Deadly floods in Thailand and Pakistan as well as storms in the Philippines have further damped growth in those economies, adding pressure on policy makers to ease borrowing costs.
Citigroup trimmed its 2011 growth forecast for the Asia Pacific to 7.3 percent from 7.4 percent, reducing estimates for Hong Kong, India, Pakistan, South Korea and Thailand in a report today. Morgan Stanley this week cut growth estimates for Asia excluding Japan to 6.9 percent in 2012 from 7.3 percent previously, while UBS AG lowered 2011 GDP predictions for the Philippines and Thailand.
Thailand’s industrial output slumped by the most in more than a decade in October as the nation’s worst flooding in almost 70 years shut thousands of factories, including those operated by Western Digital Corp. and Honda Motor Co., a report showed yesterday.
The finance ministry cut its 2011 economic growth forecast to 1.7 percent to 2 percent from 2.6 percent previously, and Prime Minister Yingluck Shinawatra has proposed spending 130 billion baht ($4.2 billion) on rehabilitation and measures to prevent future floods after the disaster claimed more than 600 lives since July.
Start of Easing?
“The floods, coupled with clearer signs of weakening global demand, provide sufficient justification for the central bank to start its easing cycle,” said Santitarn Sathirathai, a Singapore-based economist at Credit Suisse Group AG.
Eight of the 16 economists surveyed expect the Bank of Thailand to lower its key rate to 3.25 percent from 3.5 percent, with the rest predicting a half-point cut to 3 percent. It would be the first reduction in more than two years.
Governor Prasarn Trairatvorakul said last week the central bank will “significantly” cut its growth forecast for this year from the current 2.6 percent to reflect the damage caused by the floods. He said yesterday the bank has room to be accommodative on interest rates. Thailand’s baht declined toward its weakest level in 15 months this morning.

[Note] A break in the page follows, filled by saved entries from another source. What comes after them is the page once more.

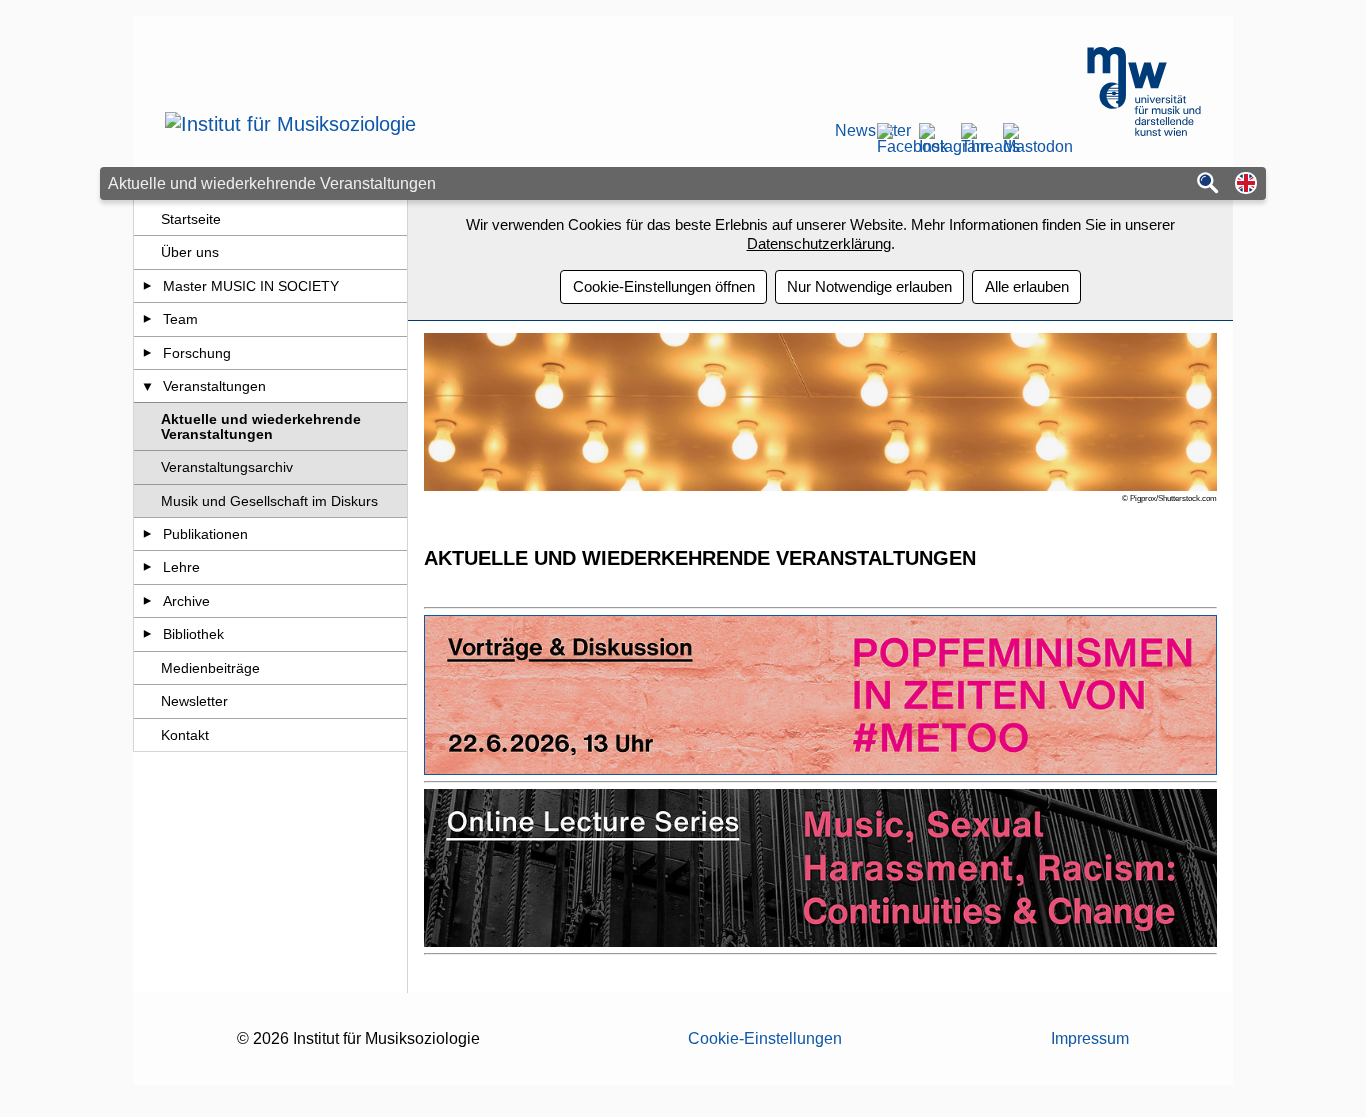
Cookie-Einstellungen (765, 1038)
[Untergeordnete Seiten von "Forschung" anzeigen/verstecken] (147, 353)
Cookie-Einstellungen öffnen (664, 286)
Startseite (191, 219)
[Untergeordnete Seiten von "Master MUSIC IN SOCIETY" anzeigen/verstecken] (147, 286)
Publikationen (205, 534)
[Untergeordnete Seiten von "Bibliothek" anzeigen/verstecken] (147, 634)
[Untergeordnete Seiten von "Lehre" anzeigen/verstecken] (147, 567)
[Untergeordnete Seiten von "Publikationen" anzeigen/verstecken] (147, 534)
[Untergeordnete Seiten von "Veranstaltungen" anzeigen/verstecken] (147, 386)
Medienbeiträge (210, 668)
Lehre (181, 567)
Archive (186, 601)
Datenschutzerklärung (819, 243)
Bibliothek (193, 634)
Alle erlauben (1027, 286)
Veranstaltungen (214, 386)
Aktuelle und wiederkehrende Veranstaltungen (261, 426)
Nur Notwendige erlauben (869, 286)
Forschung (197, 353)
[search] (1208, 184)
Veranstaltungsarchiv (227, 467)
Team (180, 319)
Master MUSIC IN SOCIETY (251, 286)
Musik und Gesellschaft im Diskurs (269, 501)
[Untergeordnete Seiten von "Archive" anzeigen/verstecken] (147, 601)
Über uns (190, 252)
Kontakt (185, 735)
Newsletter (849, 131)
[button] (1246, 184)
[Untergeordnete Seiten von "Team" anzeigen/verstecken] (147, 319)
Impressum (1090, 1038)
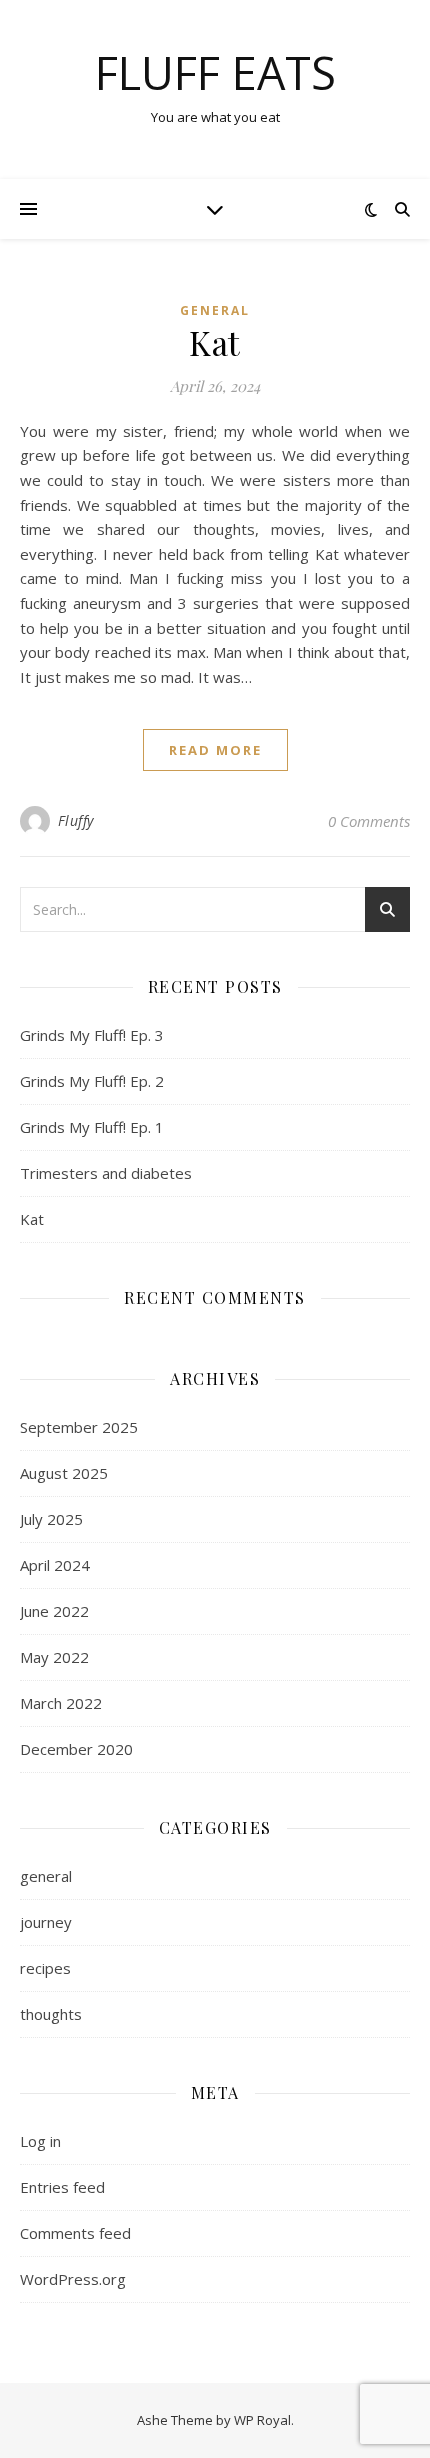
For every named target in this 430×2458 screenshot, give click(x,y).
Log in (40, 2141)
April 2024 (55, 1565)
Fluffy (76, 820)
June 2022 (54, 1611)
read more (215, 750)
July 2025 (51, 1519)
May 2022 (54, 1657)
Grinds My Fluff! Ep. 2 (92, 1081)
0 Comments (369, 821)
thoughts (51, 2014)
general (215, 310)
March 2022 (61, 1703)
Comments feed (75, 2233)
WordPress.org (73, 2279)
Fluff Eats (215, 72)
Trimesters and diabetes (106, 1173)
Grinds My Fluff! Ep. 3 (92, 1035)
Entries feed (62, 2187)
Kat (215, 342)
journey (46, 1922)
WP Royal (262, 2420)
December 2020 (76, 1749)
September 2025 (79, 1427)
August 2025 (64, 1473)
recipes (45, 1968)
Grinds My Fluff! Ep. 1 (92, 1127)
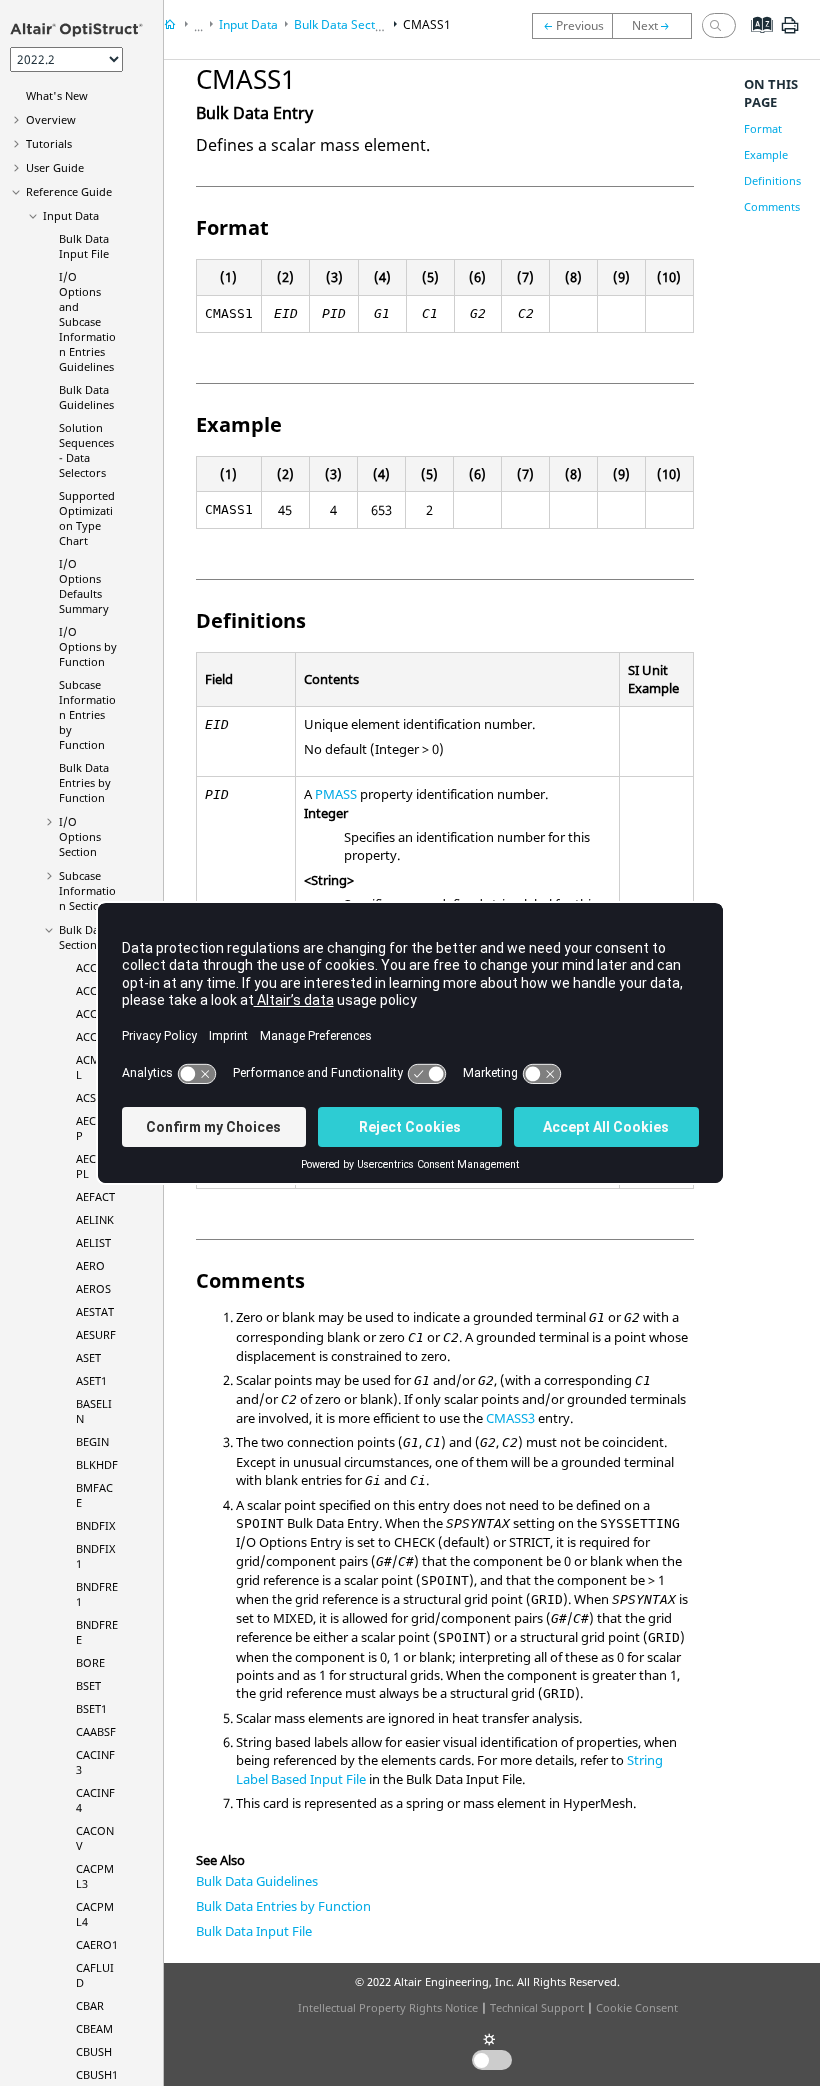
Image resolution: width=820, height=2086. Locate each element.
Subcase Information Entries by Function (87, 714)
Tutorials (49, 143)
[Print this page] (790, 33)
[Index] (755, 40)
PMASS (336, 794)
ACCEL (92, 967)
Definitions (772, 180)
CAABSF (96, 1731)
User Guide (55, 167)
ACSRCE (96, 1097)
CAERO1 (97, 1944)
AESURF (96, 1334)
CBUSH (94, 2051)
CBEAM (94, 2028)
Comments (772, 206)
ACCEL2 (95, 1013)
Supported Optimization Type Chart (87, 518)
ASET (88, 1357)
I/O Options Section (80, 836)
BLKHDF (97, 1464)
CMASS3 (510, 1418)
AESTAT (95, 1311)
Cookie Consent (637, 2007)
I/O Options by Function (88, 646)
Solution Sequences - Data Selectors (86, 450)
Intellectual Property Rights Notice (388, 2007)
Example (766, 154)
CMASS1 (427, 24)
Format (763, 128)
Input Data (71, 215)
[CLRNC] (572, 26)
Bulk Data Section (84, 937)
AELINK (95, 1219)
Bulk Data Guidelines (86, 397)
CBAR (90, 2005)
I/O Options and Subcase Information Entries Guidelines (87, 321)
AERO (90, 1265)
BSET (88, 1685)
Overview (51, 119)
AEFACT (95, 1196)
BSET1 (91, 1708)
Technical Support (537, 2007)
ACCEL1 (95, 990)
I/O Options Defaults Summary (84, 586)
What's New (57, 95)
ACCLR (93, 1036)
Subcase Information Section (87, 890)
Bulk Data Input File (84, 246)
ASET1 (91, 1380)
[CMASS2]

Philippine gross domestic product increased 3.2 percent from a year earlier in the third quarter, less than analysts estimated, a report showed yesterday. Tropical storms hurt farming and faltering government spending that slowed construction was compounded by a 13.1 percent plunge in exports.
Bangko Sentral ng Pilipinas may consider easing its policy rate, Economic Planning Secretary Cayetano Paderanga said after the report. Twelve of the 15 economists surveyed expect the central bank to keep the benchmark at 4.5 percent, with three predicting a reduction to 4.25 percent. Two analysts revised their forecast from no change to a rate cut after the GDP report.
President Benigno Aquino unveiled a 72 billion-peso ($1.6 billion) fiscal stimulus package in October, joining neighbors including Malaysia and Indonesia in seeking to protect growth. Bank Indonesia unexpectedly cut rates by half a percentage point to a record low this month to 6 percent.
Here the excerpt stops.